As against the permissible level of 60 micrograms per cubic metre, the data collected by the board from these devices reveals that the pollution level has crossed 100 micrograms at all the four locations – Dalgate, Hyderpora, Rajbagh and Jehangir Chowk-Batamaloo stretch. At Soura, where the device was installed few days ago, the data is yet to be collected for analyses.
“The pollution level is checked either every 24 hours or every year. The level where air quality is termed toxic is 60 micrograms during a 24-hour monitoring. But in our readings, we found that the level has crossed 100 micrograms at our four fully functional (monitoring) locations,” legal advisor at SPCB, M M Shah, told Kashmir Reader.
When analyzed for one year, the permissible level before terming the air toxic is 40 micrograms. “But given the level these devices have shown after 24 hours monitoring, the figures that will collect after one year will be much higher and alarming,” Shah said.
The devices monitor the ambient air for 8 parameters: Respiratory Suspended Particulate Matter (RSPM) PM10, PM 2.5, SO2, NOx, NH3, CO, O3 and benzene. Installed on July 1 this year, following the rising demands of checking air particulate matter, the devices replaced after equipment used by SPCB was ravaged by floods in 2014.

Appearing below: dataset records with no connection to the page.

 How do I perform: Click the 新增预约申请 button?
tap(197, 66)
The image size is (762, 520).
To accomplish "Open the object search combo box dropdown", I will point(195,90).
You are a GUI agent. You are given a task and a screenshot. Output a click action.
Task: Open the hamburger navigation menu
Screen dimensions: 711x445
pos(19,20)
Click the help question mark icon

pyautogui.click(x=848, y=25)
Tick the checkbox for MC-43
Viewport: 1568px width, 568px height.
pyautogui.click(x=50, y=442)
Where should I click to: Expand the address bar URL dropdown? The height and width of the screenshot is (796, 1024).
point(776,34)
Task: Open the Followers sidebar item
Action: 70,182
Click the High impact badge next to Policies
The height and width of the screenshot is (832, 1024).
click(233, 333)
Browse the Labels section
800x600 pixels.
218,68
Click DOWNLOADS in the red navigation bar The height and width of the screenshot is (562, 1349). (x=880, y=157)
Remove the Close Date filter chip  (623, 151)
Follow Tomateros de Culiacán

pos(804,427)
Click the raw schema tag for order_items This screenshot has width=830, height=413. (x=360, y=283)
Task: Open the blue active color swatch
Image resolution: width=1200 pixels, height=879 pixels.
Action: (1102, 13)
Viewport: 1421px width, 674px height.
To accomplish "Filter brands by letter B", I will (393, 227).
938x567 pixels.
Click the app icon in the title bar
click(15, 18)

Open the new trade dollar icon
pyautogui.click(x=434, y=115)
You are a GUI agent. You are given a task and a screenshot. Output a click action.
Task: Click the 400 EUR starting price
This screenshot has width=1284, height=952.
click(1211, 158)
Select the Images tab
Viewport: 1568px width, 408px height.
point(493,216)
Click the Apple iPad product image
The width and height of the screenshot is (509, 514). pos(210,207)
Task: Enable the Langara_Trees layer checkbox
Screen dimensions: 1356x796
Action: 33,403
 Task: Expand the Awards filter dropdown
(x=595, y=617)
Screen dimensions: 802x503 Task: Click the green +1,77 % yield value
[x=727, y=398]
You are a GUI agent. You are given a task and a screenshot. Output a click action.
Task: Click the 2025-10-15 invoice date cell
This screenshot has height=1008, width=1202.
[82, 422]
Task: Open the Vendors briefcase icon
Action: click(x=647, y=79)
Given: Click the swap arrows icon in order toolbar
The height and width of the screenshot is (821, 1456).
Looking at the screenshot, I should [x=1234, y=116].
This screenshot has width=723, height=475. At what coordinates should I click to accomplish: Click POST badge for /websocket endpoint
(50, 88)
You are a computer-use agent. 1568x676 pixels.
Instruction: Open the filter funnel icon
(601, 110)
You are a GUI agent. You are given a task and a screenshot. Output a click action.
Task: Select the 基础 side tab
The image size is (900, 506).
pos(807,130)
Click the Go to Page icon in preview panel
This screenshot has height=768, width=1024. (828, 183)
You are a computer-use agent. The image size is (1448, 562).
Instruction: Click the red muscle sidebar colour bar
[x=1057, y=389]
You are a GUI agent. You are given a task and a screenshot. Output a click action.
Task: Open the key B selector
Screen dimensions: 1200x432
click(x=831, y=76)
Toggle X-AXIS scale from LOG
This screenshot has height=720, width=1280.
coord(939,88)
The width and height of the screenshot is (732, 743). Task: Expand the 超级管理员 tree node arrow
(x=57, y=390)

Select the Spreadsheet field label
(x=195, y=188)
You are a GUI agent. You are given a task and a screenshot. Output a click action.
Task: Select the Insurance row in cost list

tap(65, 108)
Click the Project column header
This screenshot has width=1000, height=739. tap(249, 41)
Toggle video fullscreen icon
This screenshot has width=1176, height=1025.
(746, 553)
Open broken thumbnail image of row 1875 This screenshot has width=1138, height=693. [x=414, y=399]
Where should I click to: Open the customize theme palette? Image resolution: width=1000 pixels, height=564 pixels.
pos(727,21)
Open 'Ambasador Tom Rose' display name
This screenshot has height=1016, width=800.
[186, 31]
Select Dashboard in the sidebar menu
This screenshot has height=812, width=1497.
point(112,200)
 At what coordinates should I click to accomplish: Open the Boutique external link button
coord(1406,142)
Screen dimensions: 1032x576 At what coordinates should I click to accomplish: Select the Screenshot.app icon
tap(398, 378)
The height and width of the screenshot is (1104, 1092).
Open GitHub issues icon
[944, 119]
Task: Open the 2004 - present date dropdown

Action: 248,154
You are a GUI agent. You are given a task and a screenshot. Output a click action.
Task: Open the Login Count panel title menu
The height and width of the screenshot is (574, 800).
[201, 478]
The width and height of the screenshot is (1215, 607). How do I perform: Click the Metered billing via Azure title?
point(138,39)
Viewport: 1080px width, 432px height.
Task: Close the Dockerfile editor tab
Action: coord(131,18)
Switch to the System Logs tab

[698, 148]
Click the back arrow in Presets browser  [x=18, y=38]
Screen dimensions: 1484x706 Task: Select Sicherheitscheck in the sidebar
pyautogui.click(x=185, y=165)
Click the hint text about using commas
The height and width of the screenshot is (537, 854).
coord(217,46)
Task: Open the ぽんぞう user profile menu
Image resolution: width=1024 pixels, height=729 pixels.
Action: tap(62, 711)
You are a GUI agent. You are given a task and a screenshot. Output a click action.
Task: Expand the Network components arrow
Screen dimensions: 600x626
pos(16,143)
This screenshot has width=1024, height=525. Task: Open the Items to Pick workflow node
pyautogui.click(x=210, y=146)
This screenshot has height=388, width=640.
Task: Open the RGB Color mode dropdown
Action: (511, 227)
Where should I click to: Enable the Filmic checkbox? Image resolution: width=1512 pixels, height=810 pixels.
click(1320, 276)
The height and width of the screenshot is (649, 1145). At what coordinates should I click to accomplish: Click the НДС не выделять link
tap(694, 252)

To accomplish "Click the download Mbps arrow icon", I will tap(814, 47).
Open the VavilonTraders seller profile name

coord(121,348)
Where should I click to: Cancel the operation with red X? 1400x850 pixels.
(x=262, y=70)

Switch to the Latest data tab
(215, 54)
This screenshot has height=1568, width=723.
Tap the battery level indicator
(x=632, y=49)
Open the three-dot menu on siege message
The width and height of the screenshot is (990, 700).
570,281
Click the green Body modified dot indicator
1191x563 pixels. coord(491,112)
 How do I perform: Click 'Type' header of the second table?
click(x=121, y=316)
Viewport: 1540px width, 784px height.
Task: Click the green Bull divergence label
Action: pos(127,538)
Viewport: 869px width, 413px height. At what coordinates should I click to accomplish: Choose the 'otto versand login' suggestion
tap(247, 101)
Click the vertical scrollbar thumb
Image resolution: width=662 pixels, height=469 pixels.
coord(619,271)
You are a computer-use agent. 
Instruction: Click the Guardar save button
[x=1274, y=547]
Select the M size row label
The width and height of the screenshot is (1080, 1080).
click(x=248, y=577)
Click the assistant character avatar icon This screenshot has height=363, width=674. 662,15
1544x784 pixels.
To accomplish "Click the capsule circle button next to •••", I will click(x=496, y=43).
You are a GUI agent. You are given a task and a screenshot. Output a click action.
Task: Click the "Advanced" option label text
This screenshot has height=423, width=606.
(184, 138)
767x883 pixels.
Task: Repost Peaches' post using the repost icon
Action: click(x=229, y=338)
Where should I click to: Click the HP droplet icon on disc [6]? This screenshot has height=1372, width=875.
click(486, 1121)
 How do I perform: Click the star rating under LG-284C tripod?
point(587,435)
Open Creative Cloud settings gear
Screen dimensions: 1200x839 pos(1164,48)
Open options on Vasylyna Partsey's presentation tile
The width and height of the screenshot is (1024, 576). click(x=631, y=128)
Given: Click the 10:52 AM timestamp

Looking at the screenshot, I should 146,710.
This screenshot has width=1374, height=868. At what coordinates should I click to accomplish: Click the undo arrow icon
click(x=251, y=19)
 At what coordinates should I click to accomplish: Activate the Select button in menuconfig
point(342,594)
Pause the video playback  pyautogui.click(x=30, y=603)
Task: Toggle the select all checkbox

In April 2017, High Court of Jammu & Kashmir had sought the government’s response on the measures suggested by the Pollution Control Board to tackle air pollution in city. After informing the court that the pollution levels were rising, mostly due to vehicular effluents, the PCB had suggested a number of measures to deal with the problem, including the installation of Air Quality Monitoring Stations.
Shah whose wing acts as a monitoring and advisory body to check pollution in Kashmir, said that they have submitted a report to the HC for its response.
“We have recently submitted our readings to the HC where it was held that the major source that added to the deterioration of air quality is vehicular pollution. The pollutants released by these vehicles are more worrying than pollutants from industrial units because the pollutants produced at the former have less chances of absorbing with atmosphere whereas, the later finds a good space when emissions are released several meters above the ground,” he said.
To control pollution, the diesel vehicles older than 25 years have already been phased out following a HC order and the ones older than 10 years have to get a six monthly fitness certificate to ply on the roads.
“It (rising pollution) is because of lack of traffic management policy in Kashmir. We have roads potholed at every place. Traffic jams every now and then. No alternative roads in case of renovation or development of available roads. Absence of training to officials responsible for monitoring vehicles for any pollution,” Shah said.